--- Begin Text section ---
A meteorological event of such startling improbability it causes flushing elderly ladies on benches to fan themselves with folded copies of the Guardian magazine; it causes grown adults to hurl themselves around on “skateboards”; the death-throe daffodils are trembling with surprise: it is a warm and dry, sunny day in North London.
I find myself jogging the verdant perimeter of Clissold Park, a modest emerald set in the N5 sprawl, scrunching my face against these unforeseeable beams from the sky. The park is named after the Quaker philanthropist and anti-slavery campaigner Eliza Clissold; her ghost, I fancy, watches with bewilderment as joggers torture themselves for fun around paths that once guided the gentle perambulations of Victorian ladies. It angles itself – neither labyrinthine nor straightforward - before the runner in green, brown and concrete grey, and the black and blue of wrought iron against a naked sky; the paths curve and meander with the jovial deceptiveness of the nearby estate agents, occasionally revealing glimpses of the Victorian mansion at its heart – more property you’ll never be able to afford - now repurposed as a café where the privileged of Stokey wistfully consume overpriced organics and ignore their whiny kids.
I had begun my circumambulation, as I always did, fully clothed. The sombre get-up of the serious athlete: I am promised technical fabric of moisture-wicking properties and ultraviolet-deflecting capacities.
--- End Text section ---
--- Begin Data excerpt ---
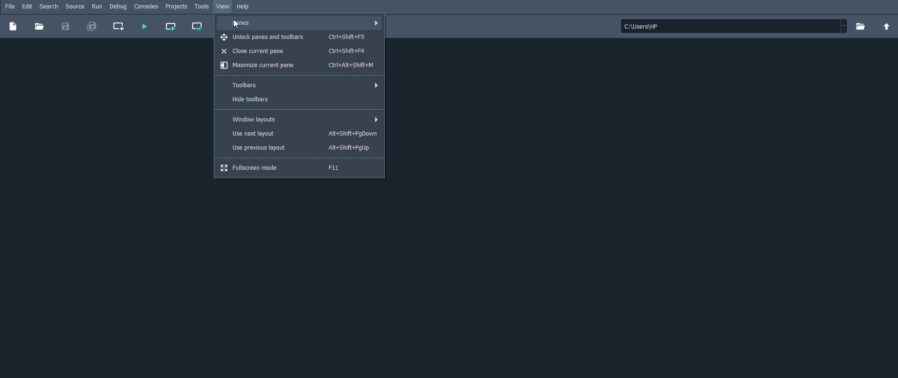  What do you see at coordinates (300, 148) in the screenshot?
I see `Use previous layout` at bounding box center [300, 148].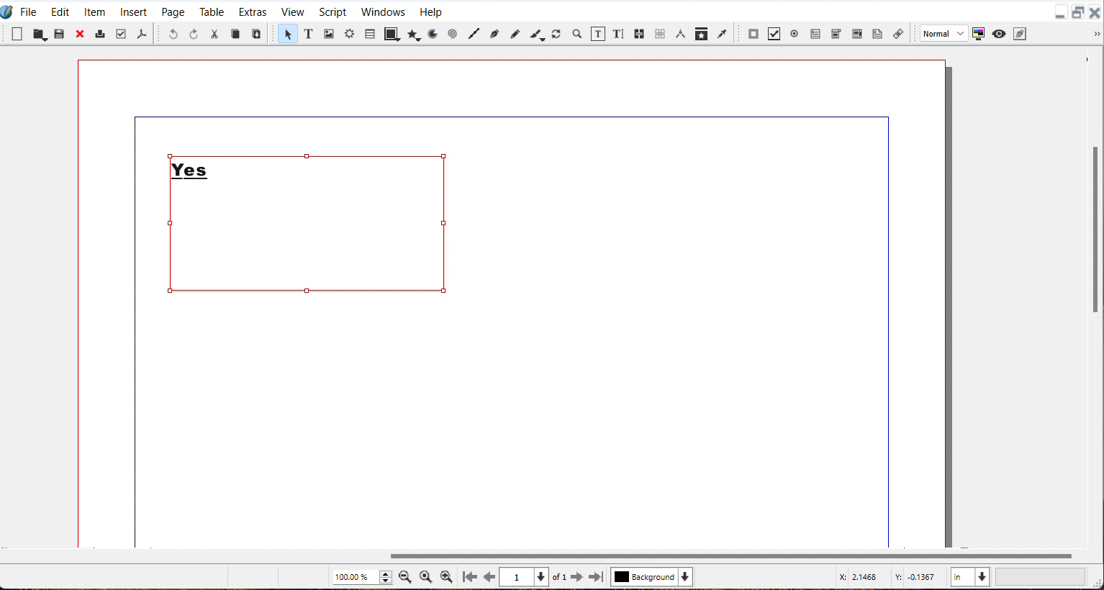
--- End Data excerpt ---
## [Your tasks]
1. Answer these about the Clissold Park passage:
(a) In what part of London is the warm, dry, sunny day taking place?
(b) What has the Victorian mansion at the park's heart been repurposed as?
(c) What two properties is the runner's technical fabric promised to have?
2. Extend the Clissold Park passage, picking up right after its final sentence.
The material has nothing to do with the Clissold Park passage.

## [Answers given]
1.
(a) North London
(b) A café
(c) Moisture-wicking properties and ultraviolet-deflecting capacities

2.
The first few kilometres (the first few “kay”, please) pass beneath my feet with dishonest ease – a honeymoon period before the body remembers its fundamental objection to voluntary discomfort. I navigate the northern edge of the park, passing the tennis courts where all-the-gear fathers instruct reluctant offspring in properly executed backhands. A dog – one of those improbable crossbreeds with a Frankenstein name (Labradoodle? Cockapoo?) – darts across my path in pursuit of a squirrel whose ancestry, may well have remained untampered with by human design, but whose very presence on this island has not. One lap of the park, two kay done.
It is during the second lap, as I round the eastern perimeter where the park abuts the street named for regicidal Cromwell (an irony surely not lost on the residents of these regal terraces, now valued in the multiple millions), that the heat begins to announce itself insistently. Helios, inconstant companion of the English outdoor enthusiast, has decided to perform his role with a surprise commitment. He beats down so as to make the air heavy and still, so as to effect a magical realist translocation of the London Borough of Hackney to tropical climes.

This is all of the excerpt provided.